A spokesman for a campaign opposing the law, No to Named Persons, at the time called Fraser’s stated intentions for the law a “dark, deeply worrying and insidious development.”
“Apparently, the named person will police family life according to some ever-shifting ‘happiness index.’ It’s an impossible standard for parents to measure up to,” the spokesman said, according to the Scottish Daily Mail.
Liz Smith, Scottish Conservative party spokeswoman, said it’s “exactly the sort of nonsense which critics of the named person scheme feared would happen.”
“Parents will be horrified at the suggestion of being targeted because a state guardian doesn’t regard their home as sufficiently spiritual,” she said, according to the Scottish Press.

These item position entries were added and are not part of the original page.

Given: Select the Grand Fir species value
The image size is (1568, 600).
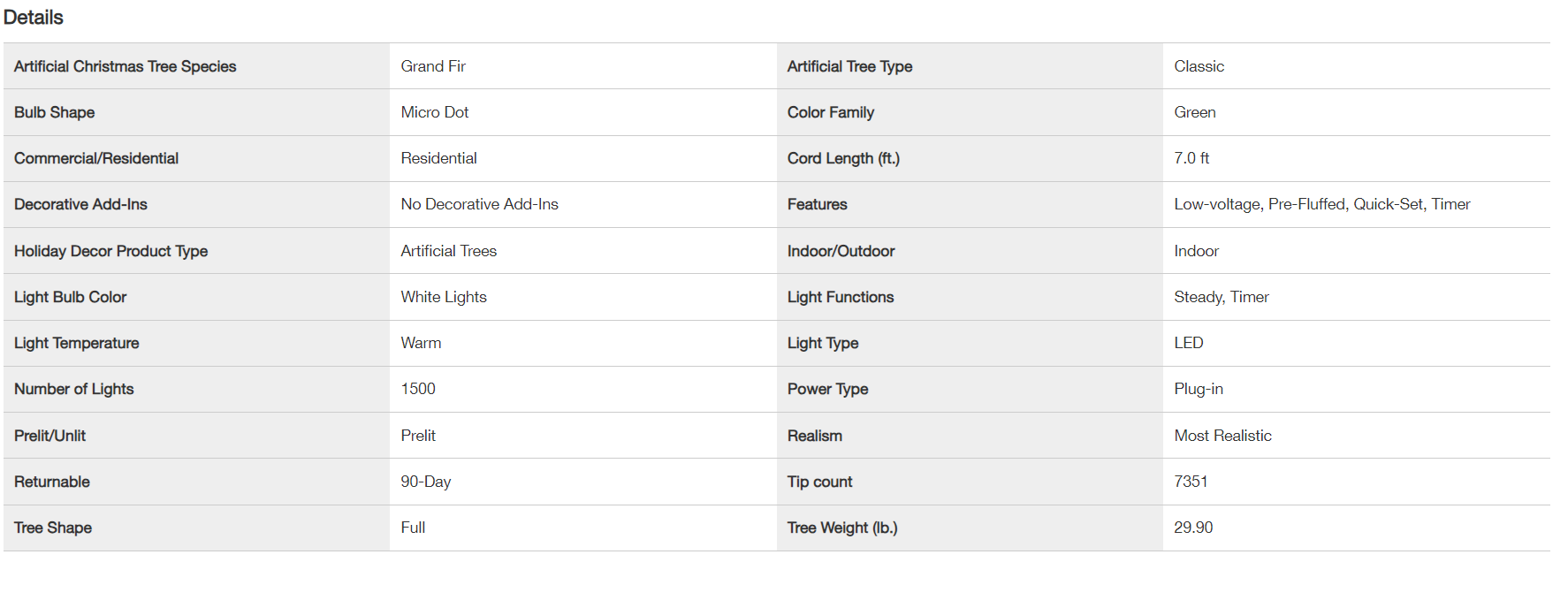Looking at the screenshot, I should 433,66.
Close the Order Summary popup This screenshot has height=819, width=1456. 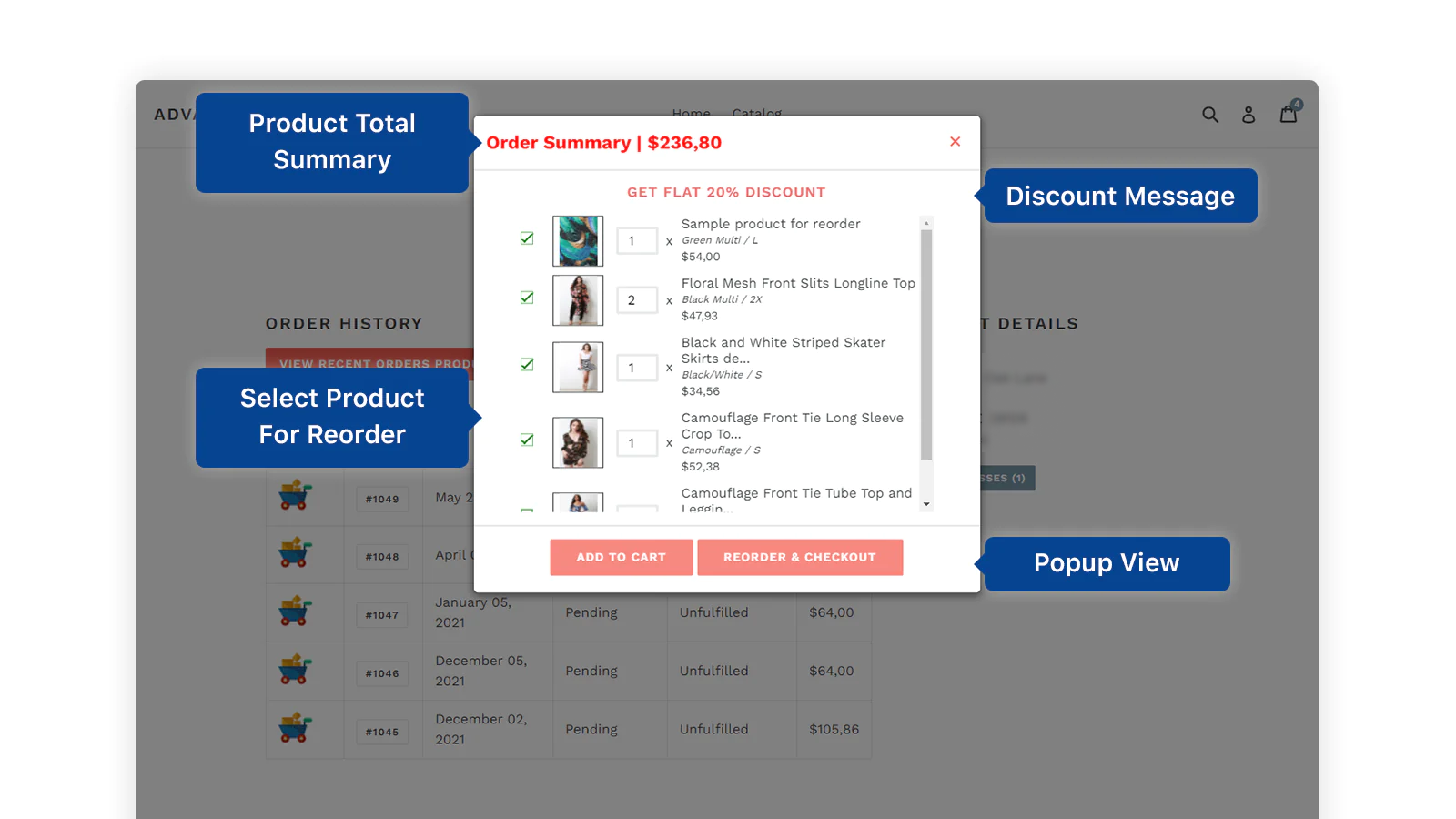(x=955, y=142)
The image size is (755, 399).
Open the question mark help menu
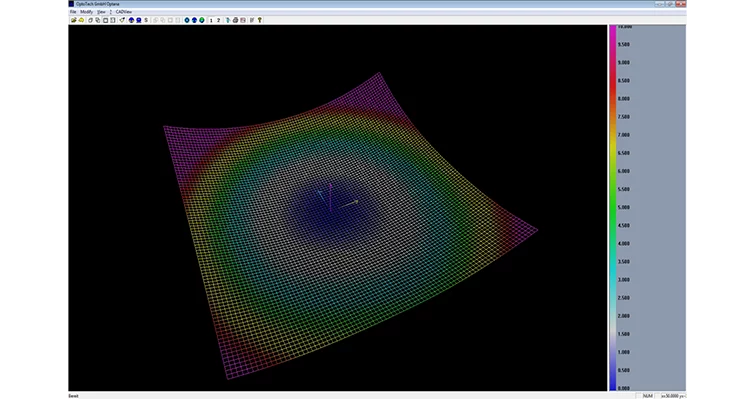point(111,12)
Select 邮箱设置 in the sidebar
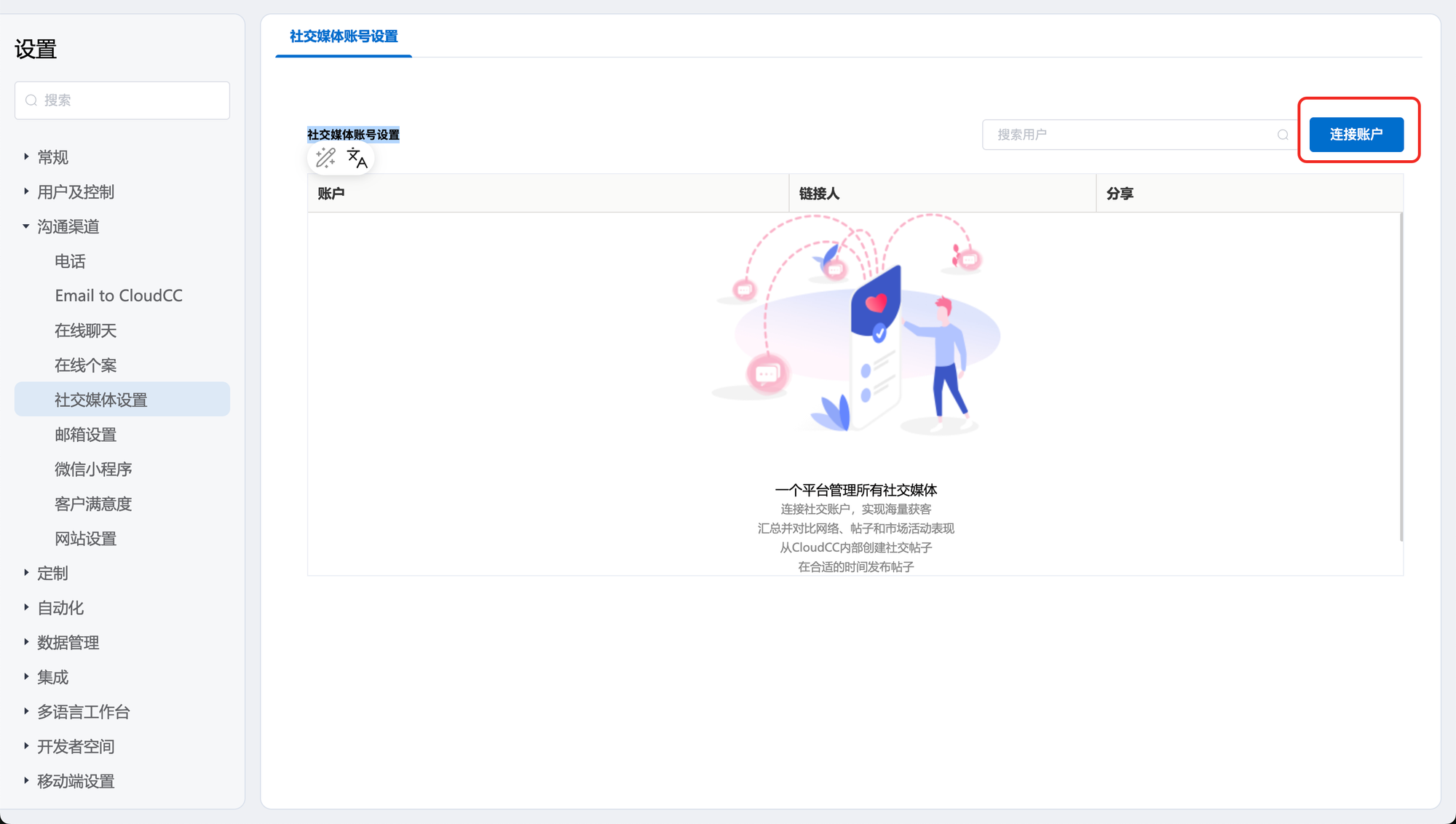This screenshot has width=1456, height=824. 86,435
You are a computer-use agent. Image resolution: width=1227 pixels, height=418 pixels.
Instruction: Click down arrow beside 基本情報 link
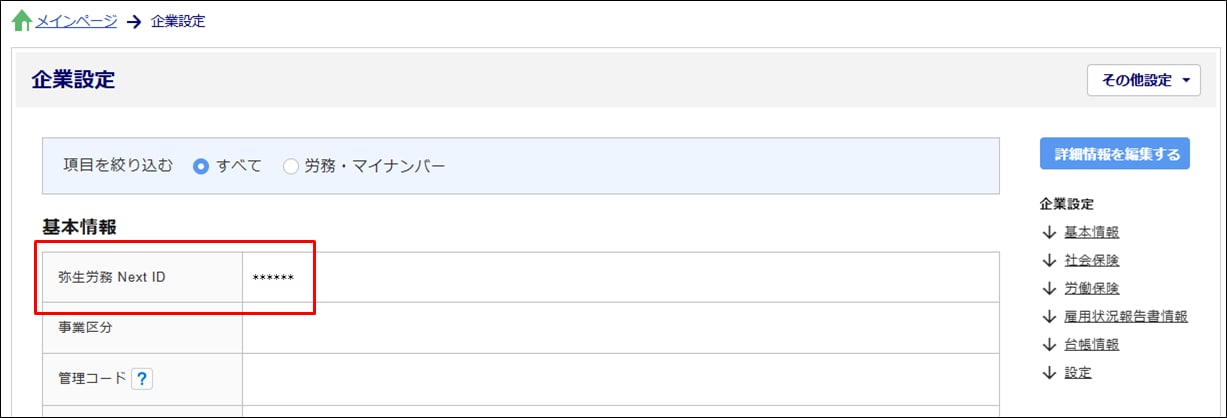tap(1048, 232)
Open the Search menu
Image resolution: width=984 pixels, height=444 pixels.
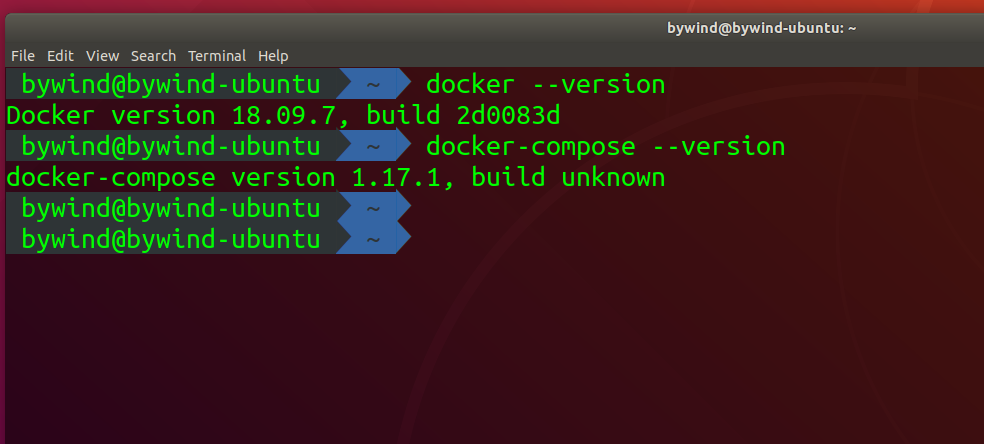(x=153, y=56)
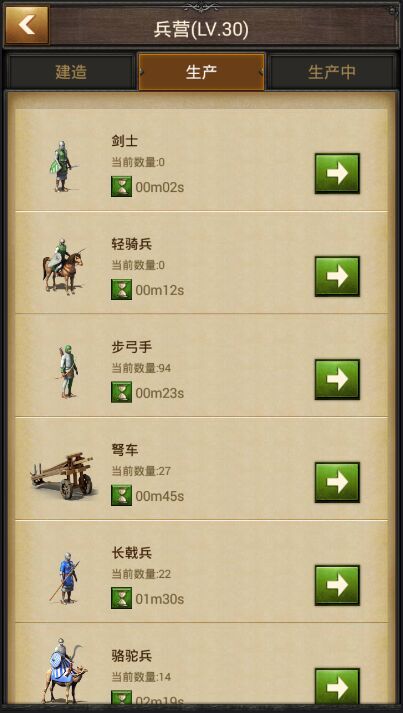Go back using the top-left arrow button
Image resolution: width=403 pixels, height=713 pixels.
[x=27, y=25]
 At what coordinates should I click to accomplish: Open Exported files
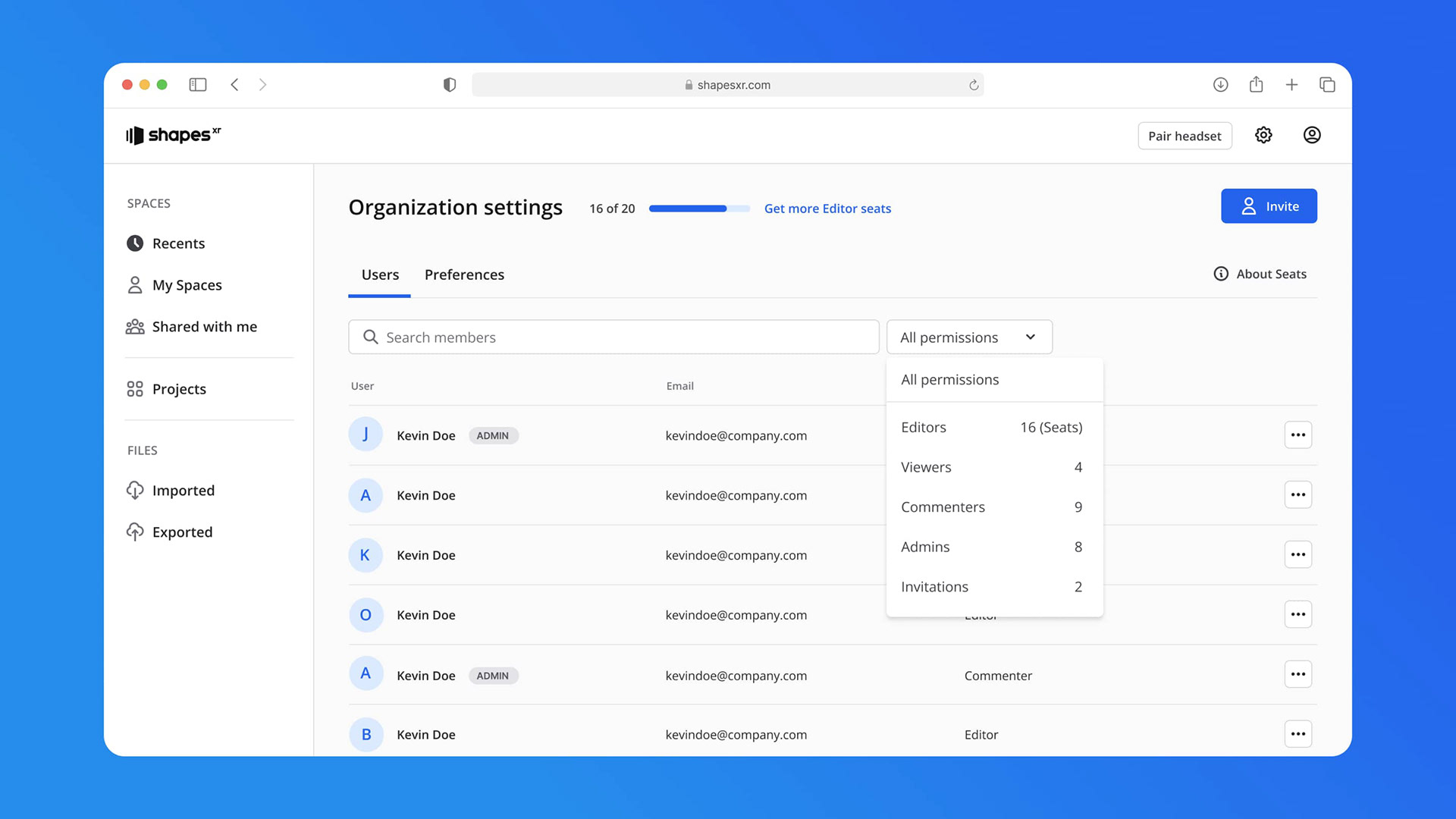pyautogui.click(x=182, y=532)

WND has reported extensively on Scotland’s “named person” plan, which requires that a government worker be named to oversee the development of every child under age 18.
Under the program, the government worker would have the authority to make decisions for the child that the parents might oppose.
Queen’s Counsel Aidan O’Neill explained the case.
“[It’s a] Big Brother law which threatens every family in the land and diminishes the rights and responsibilities of mums and dads to look after their children as they see fit,” he said.
A social worker, Maggie Mellon, has spoken out against the plan.
See her statement:
The law, she said, would “bring about the end of family life as we know it.”
WND has reported the concept of a government watchdog for each child comes from the philosophy of the United Nations.
“This law shows the natural progression for a country that has ratified the U.N. Convention on the Rights of the Child and attempts to live up to its treaty provisions,” said Michael Donnelly, director of international relations for Home School Legal Defense Association.